Two editions of The Three Musketeers are grouped together at both places and recognized as being the same work. That’s good. thingISBN shows lower numbers than I’d expect for Les Miserables and The Hunchback of Notre Dame. Perhaps they’re just a bit less popular with its users so there aren’t as many manifestations to group.

x+t   t   x
221 217   5 0048231541 The Hobbit (Tolkien)

Problem at xISBN! This is a 1970s Unwin paperbacks edition, and there’s nothing special about it. By some mistake it’s not getting clustered with the hundreds of other editions WorldCat knows about.

x+t   t   x
201  98 157 0140126708 Animal Farm (Orwell)

That’s the last of the fiction in my collection that has over 200 different manifestations. To go back a bit, what about the other two books in The Lord of the Rings?

x+t   t   x
154 150   5 004823155X The Fellowship of the Ring (Tolkien)
130 126   5 0048231576 The Return of the King (Tolkien)

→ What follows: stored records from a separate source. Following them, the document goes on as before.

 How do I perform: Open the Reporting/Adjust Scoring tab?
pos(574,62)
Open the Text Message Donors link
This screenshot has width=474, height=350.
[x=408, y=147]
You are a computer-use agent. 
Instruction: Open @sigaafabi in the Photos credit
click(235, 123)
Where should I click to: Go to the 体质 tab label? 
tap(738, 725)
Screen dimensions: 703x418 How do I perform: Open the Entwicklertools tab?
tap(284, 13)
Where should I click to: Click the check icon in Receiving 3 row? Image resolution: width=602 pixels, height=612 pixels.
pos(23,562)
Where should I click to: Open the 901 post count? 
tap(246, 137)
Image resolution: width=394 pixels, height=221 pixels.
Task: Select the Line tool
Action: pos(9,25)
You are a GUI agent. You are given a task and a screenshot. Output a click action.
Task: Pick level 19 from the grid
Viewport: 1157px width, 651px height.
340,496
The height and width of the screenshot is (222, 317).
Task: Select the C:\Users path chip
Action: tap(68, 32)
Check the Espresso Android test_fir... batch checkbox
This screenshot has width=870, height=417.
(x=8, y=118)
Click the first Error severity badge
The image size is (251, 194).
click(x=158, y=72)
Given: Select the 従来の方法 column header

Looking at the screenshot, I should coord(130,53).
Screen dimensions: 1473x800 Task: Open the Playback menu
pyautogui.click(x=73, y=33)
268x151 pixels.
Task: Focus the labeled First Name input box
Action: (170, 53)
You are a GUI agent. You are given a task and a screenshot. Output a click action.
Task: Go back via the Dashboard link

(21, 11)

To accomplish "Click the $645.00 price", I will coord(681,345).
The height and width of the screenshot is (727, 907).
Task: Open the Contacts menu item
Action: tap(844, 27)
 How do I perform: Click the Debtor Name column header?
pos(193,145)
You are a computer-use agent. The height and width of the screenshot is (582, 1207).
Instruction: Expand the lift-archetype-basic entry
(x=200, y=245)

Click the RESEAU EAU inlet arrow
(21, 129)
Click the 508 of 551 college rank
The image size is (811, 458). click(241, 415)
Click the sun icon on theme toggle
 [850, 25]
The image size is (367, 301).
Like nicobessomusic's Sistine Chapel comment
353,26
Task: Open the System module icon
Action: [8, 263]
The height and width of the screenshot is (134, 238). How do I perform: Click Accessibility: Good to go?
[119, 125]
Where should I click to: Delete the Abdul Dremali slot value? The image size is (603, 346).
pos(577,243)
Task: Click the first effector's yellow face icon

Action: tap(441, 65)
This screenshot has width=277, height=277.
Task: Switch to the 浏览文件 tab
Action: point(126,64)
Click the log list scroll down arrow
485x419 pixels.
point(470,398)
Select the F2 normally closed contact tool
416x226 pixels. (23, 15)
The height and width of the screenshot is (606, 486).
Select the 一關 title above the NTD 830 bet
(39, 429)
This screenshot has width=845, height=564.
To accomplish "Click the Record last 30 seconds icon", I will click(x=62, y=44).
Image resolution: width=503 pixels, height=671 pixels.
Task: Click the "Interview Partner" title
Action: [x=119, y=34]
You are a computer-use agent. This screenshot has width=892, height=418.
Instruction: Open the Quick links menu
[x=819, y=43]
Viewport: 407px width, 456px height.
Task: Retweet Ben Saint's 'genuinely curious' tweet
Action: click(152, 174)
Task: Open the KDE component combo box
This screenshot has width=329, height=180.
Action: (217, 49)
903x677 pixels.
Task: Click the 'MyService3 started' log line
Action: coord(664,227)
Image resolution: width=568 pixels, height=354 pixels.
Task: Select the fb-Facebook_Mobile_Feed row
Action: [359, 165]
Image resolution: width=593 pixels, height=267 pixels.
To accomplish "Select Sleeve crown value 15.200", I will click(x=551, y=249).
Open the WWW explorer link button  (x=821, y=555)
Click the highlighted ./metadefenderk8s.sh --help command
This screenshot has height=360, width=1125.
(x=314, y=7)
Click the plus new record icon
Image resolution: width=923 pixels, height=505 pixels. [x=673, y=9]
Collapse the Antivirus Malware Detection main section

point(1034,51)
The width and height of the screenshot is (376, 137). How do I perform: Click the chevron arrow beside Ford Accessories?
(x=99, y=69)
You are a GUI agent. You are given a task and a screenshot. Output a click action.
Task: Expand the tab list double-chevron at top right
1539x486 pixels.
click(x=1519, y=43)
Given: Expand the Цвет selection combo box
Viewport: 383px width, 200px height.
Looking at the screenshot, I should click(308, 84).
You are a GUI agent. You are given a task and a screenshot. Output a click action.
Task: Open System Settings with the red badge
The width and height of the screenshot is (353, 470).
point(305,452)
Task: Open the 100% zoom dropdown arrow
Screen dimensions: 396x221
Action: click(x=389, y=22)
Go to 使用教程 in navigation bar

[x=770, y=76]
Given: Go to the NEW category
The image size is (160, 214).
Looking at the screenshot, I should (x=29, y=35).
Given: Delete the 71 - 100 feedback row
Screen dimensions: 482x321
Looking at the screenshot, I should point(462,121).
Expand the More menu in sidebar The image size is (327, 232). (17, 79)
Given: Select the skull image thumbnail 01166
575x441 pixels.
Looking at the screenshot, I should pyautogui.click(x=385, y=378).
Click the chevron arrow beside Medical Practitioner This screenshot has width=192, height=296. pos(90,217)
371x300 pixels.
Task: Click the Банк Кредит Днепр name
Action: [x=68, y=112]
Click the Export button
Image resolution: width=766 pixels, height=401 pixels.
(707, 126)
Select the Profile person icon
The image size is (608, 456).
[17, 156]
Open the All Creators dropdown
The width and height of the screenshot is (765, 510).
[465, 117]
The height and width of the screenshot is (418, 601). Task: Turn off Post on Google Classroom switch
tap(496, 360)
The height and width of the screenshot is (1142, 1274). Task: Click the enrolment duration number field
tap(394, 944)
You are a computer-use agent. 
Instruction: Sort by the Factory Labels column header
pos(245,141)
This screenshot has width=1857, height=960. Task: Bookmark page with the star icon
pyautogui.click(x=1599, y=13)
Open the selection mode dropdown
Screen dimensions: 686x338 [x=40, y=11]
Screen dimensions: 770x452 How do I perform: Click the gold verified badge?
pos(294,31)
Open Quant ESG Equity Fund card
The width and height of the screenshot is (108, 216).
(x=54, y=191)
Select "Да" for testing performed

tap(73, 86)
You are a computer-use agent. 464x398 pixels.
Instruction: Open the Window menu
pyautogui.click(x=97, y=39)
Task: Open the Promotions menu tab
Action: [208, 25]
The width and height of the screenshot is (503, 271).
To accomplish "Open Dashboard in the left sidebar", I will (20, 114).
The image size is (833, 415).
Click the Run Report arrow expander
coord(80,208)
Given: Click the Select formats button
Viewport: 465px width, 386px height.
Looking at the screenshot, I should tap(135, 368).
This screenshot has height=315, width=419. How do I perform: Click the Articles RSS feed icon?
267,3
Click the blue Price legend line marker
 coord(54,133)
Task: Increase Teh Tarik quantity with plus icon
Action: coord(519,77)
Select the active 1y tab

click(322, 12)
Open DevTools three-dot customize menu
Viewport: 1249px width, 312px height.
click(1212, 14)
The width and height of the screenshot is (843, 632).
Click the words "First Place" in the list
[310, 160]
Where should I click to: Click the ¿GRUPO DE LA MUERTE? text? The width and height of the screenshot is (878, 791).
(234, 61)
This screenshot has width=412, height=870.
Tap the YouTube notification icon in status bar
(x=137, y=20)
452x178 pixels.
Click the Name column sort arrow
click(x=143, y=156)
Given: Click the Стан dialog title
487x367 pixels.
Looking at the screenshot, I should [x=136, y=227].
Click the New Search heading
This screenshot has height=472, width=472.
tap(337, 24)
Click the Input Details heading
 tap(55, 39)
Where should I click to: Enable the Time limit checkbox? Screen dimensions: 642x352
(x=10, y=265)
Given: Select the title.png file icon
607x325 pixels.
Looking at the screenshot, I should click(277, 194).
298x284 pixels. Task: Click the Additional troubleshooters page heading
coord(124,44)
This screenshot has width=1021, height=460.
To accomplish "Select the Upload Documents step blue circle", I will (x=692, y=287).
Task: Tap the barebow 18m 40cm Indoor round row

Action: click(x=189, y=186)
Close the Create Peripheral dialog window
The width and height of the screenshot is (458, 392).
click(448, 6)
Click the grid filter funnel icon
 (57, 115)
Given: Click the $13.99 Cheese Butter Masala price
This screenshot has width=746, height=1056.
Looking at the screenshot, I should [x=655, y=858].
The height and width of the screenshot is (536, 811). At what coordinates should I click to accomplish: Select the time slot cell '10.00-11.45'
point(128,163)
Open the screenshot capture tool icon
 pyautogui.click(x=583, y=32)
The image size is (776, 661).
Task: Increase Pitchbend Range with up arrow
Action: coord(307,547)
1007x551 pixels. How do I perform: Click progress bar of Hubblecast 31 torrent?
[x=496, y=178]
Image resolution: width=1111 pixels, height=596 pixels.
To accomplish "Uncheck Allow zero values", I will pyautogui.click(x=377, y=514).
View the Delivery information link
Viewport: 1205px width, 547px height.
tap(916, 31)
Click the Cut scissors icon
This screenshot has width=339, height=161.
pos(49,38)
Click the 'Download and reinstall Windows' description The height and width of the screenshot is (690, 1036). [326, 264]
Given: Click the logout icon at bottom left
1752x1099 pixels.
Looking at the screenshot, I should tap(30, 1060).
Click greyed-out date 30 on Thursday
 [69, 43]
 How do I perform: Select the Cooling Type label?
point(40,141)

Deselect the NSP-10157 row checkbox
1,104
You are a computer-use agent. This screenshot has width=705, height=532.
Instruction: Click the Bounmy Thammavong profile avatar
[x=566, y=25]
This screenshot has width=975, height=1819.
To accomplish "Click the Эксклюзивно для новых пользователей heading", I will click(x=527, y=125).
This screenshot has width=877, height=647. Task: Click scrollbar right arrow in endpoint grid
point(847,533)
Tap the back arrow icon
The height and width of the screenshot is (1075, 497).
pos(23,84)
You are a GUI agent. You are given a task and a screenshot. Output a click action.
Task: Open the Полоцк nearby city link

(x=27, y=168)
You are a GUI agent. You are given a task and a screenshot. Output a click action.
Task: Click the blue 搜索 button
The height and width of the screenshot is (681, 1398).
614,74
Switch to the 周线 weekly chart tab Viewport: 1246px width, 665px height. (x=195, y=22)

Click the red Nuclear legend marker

xISBN is preventing two of my three Unwin LOTRs, and The Hobbit, from clustering with other manifestations of the same works! Why does it handle my The Two Towers properly, but not the others? I have no idea. thingISBN groups them all properly.

A solution to this problem is what I’m going to call superduping. (I mentioned this a couple of days ago, and OCLC’s Xiaoming Liu suggested it too.) If thingISBN’s and xISBN’s results differ by, say, an order of magnitude, or there’s something that leads you to think one of them is missing a lot of ISBNs, or whenever you want the absolute maximum number of related ISBNs, try running through ISBNs from one set of results and query the other service about them until you have merged all possible sub-clusterings.

For example, for The Hobbit, where thingISBN said 217, and xISBN said 5, pick one of the 217 that’s not in xISBN’s 5 and query xISBN with it. You’ll probably get back hundreds of results, most of them duplicating thingISBN’s. If thingISBN still knows about numbers that xISBN hasn’t told you about, pick one of them and query xISBN with it. Continue until done, then go the other way and query thingISBN about any results from xISBN that haven’t shown up at thingISBN so far. When finished, you’ll know that all possible clusterings at both services have been joined by you into one big new set. Thus you use each service to correct any failings or lack of knowledge at the other.

Monday: my nonfiction. I’ll give you the top 20 or so, only two of which have over 200 manifestations. After that I’ll do some experiments with superduping (what will the new numbers be for my Tolkiens?) and perhaps I’ll pick out some oddities from all these results.